Opera propone agli utenti statunitensi di Android la sperimentazione d’un nuovo browser, Max: comprimendo i dati trasmessi in chiaro – perché non supporta la compressione via HTTPS – promette di rendere ancora più veloce la visualizzazione delle pagine web. Immagini, video e sorgenti delle pagine sono valutati da un Virtual Private Network (VPN) e compressi al massimo. Un’opportunità di risparmio durante la connessione alla linea dell’operatore telefonico, ma l’esperienza di Opera Turbo mi lascia un po’ perplesso sulla qualità.

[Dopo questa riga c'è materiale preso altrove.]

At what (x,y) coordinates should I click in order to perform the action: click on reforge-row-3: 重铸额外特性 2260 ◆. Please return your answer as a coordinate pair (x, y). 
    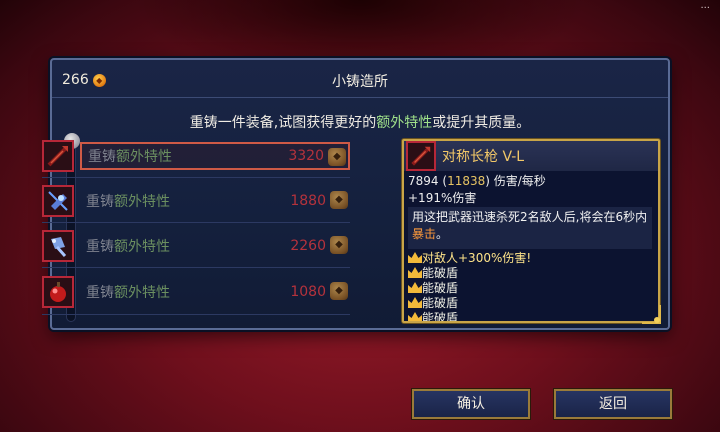
    Looking at the image, I should click on (196, 246).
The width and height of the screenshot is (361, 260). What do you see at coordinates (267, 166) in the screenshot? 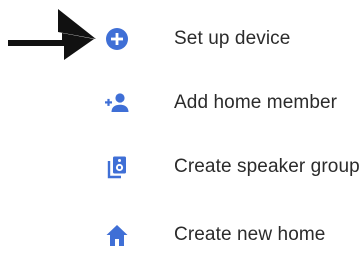
I see `menu-item-label: Create speaker group` at bounding box center [267, 166].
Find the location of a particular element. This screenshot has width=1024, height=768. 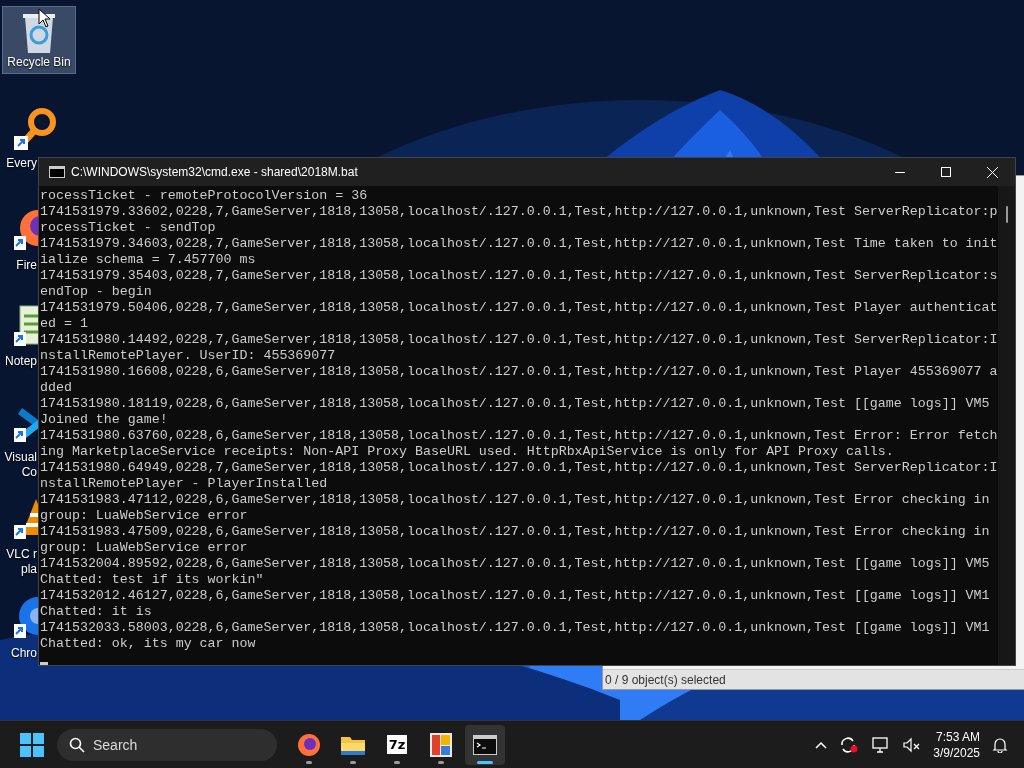

icon-label: Every is located at coordinates (22, 164).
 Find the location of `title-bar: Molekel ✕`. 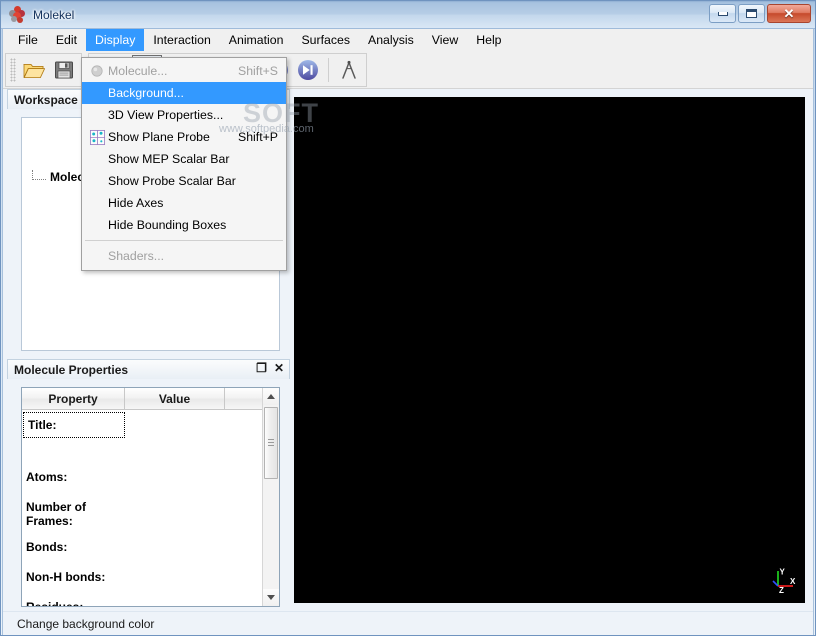

title-bar: Molekel ✕ is located at coordinates (408, 15).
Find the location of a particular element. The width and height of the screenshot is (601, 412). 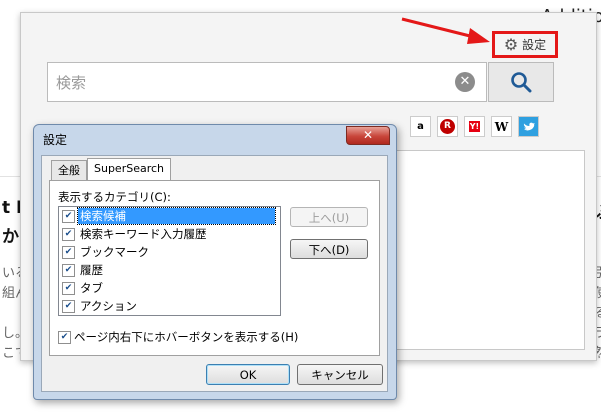

search-input is located at coordinates (253, 83).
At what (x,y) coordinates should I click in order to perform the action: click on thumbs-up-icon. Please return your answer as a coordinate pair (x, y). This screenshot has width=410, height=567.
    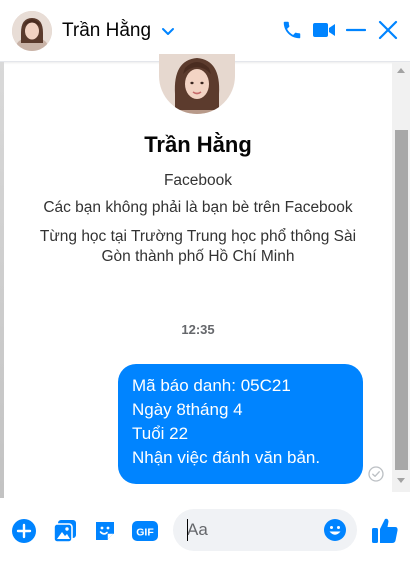
    Looking at the image, I should click on (385, 531).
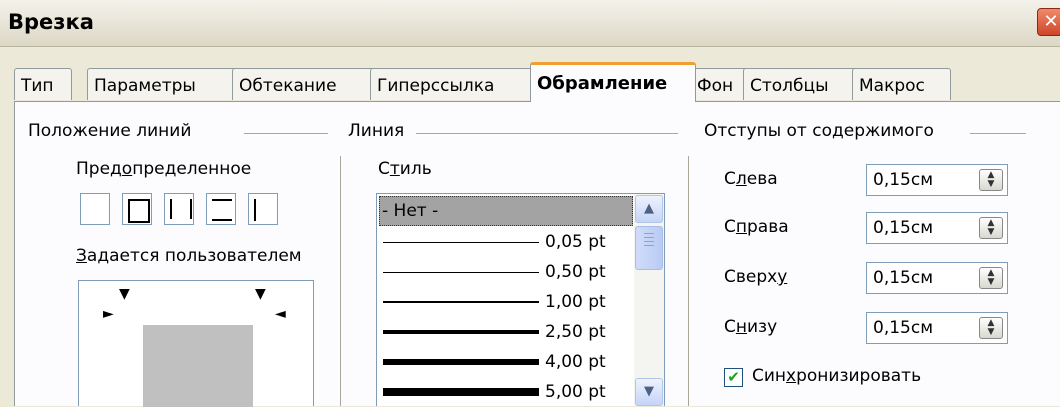 The width and height of the screenshot is (1060, 407). I want to click on box-icon, so click(139, 211).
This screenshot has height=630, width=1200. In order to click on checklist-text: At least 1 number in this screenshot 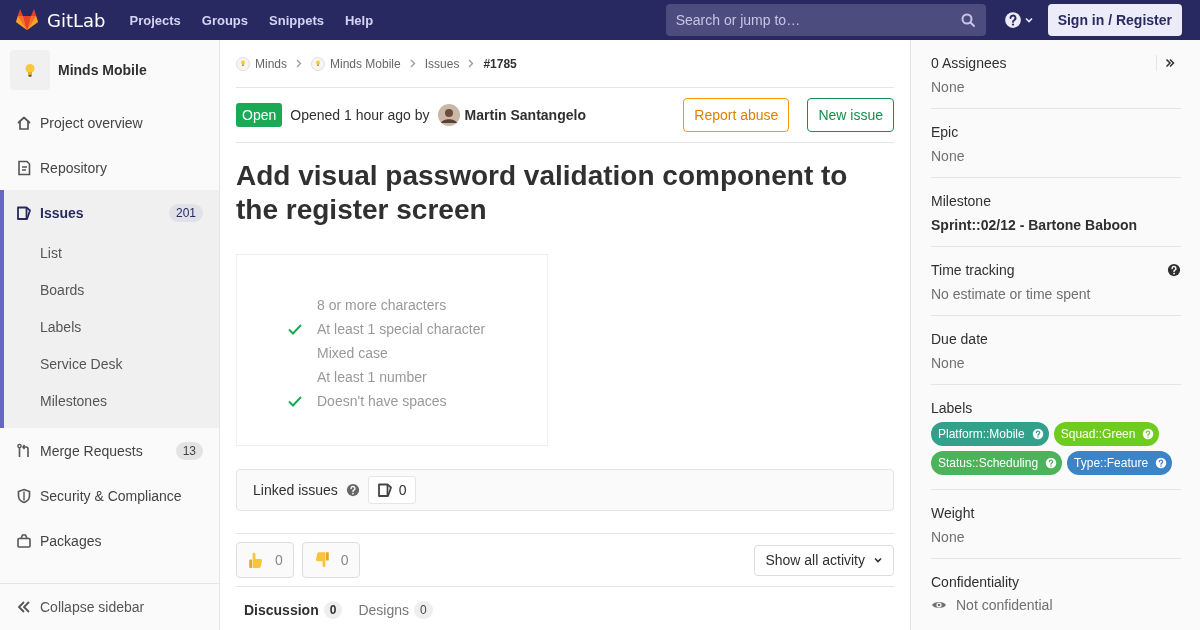, I will do `click(372, 377)`.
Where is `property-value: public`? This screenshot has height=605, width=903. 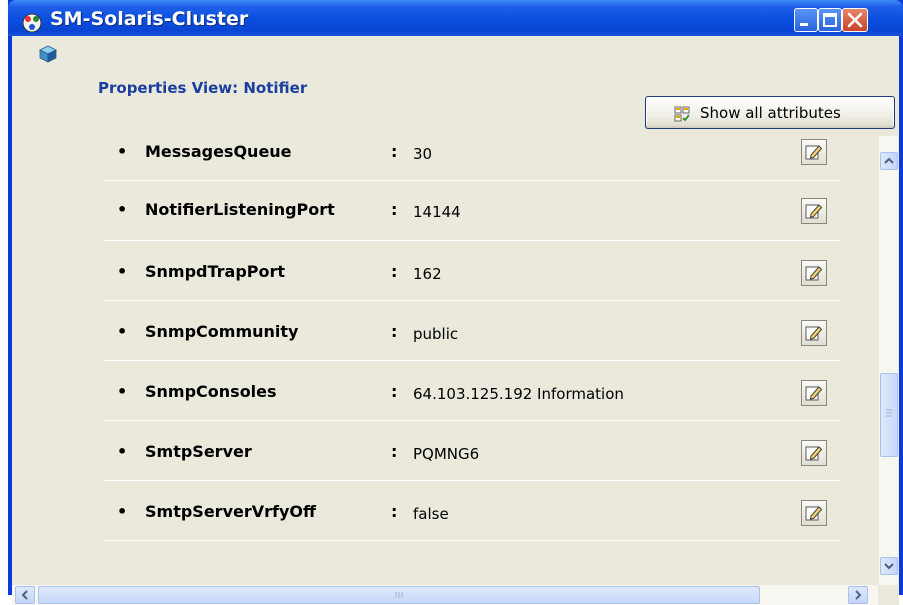 property-value: public is located at coordinates (436, 334).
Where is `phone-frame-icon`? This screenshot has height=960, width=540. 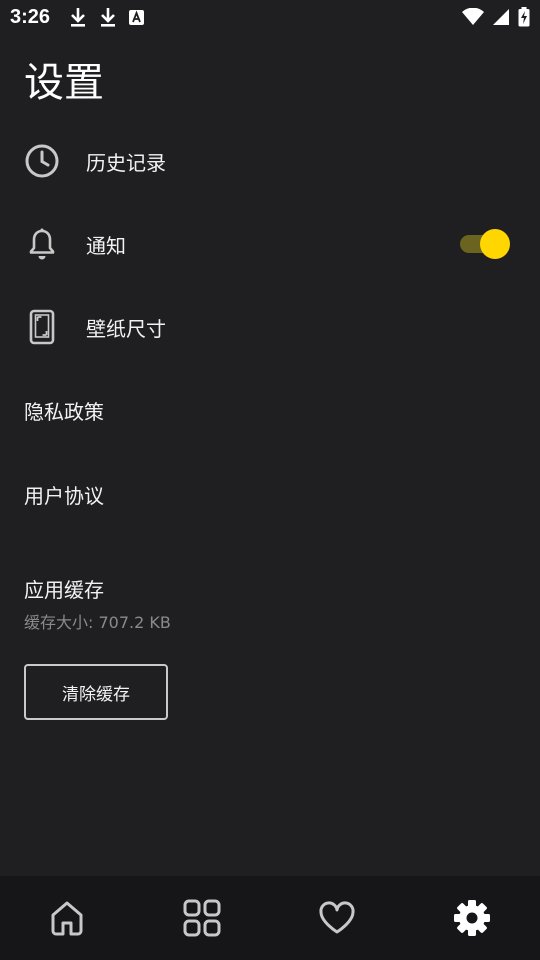 phone-frame-icon is located at coordinates (42, 327).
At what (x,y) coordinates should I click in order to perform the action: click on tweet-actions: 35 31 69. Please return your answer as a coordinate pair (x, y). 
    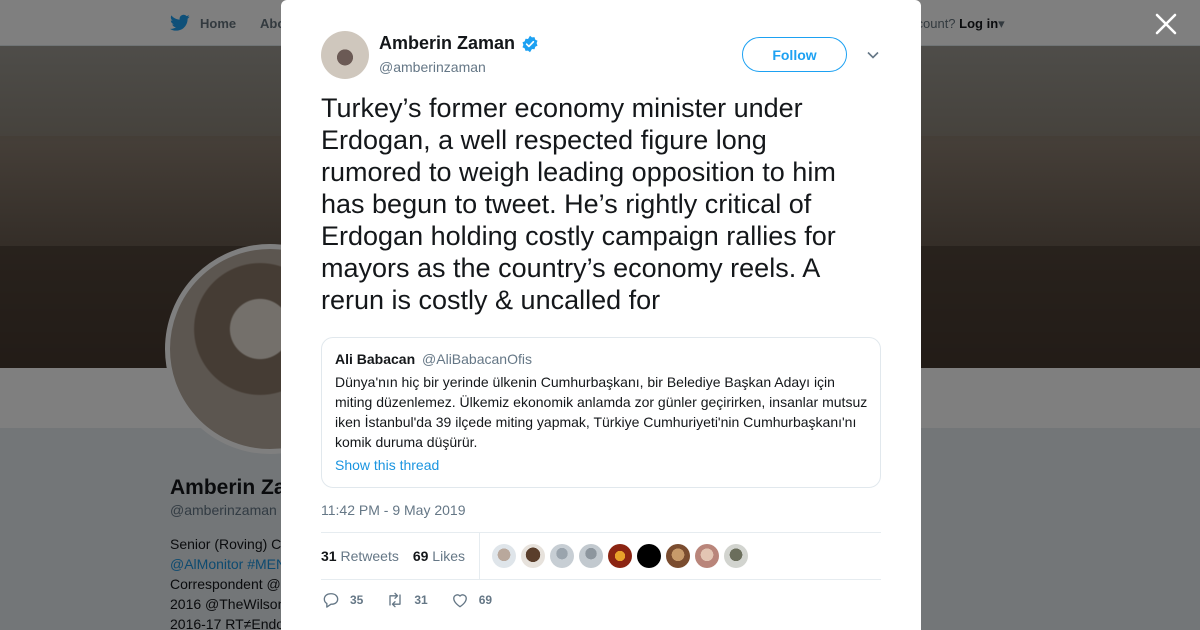
    Looking at the image, I should click on (418, 600).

La velocità di scaricamento delle pagine web è un fattore determinante, soprattutto in fase di progettazione dei siti: il problema è che la compressione – necessaria e, anzi, inevitabile – comporta una perdita di qualità. Poco importa che l’algoritmo sia lossy o lossless, perché il risultato finale non sarà identico al contenuto di partenza: Opera Turbo arrivava a compromettere i layout delle pagine e, sinceramente, io spero che Max non faccia altrettanto oppure rischierebbe di vanificare anche gli sforzi dei designer preparati.

Un altro aspetto su cui discutere riguarda la trasmissione dei dati dal VPN di Opera: è un passaggio del tutto superfluo, che invade la privacy degli utenti — rendendo disponibile la propria cronologia all’azienda. Vale davvero la pena utilizzare Max, con queste premesse? Potrei rispondere se la beta del browser fosse accessibile dall’Italia, ma i requisiti impongono la residenza negli Stati Uniti e non posso installarlo su Android 4.0 o superiore. La tecnologia comunque ricorda molto il browser installato da Amazon su Fire OS.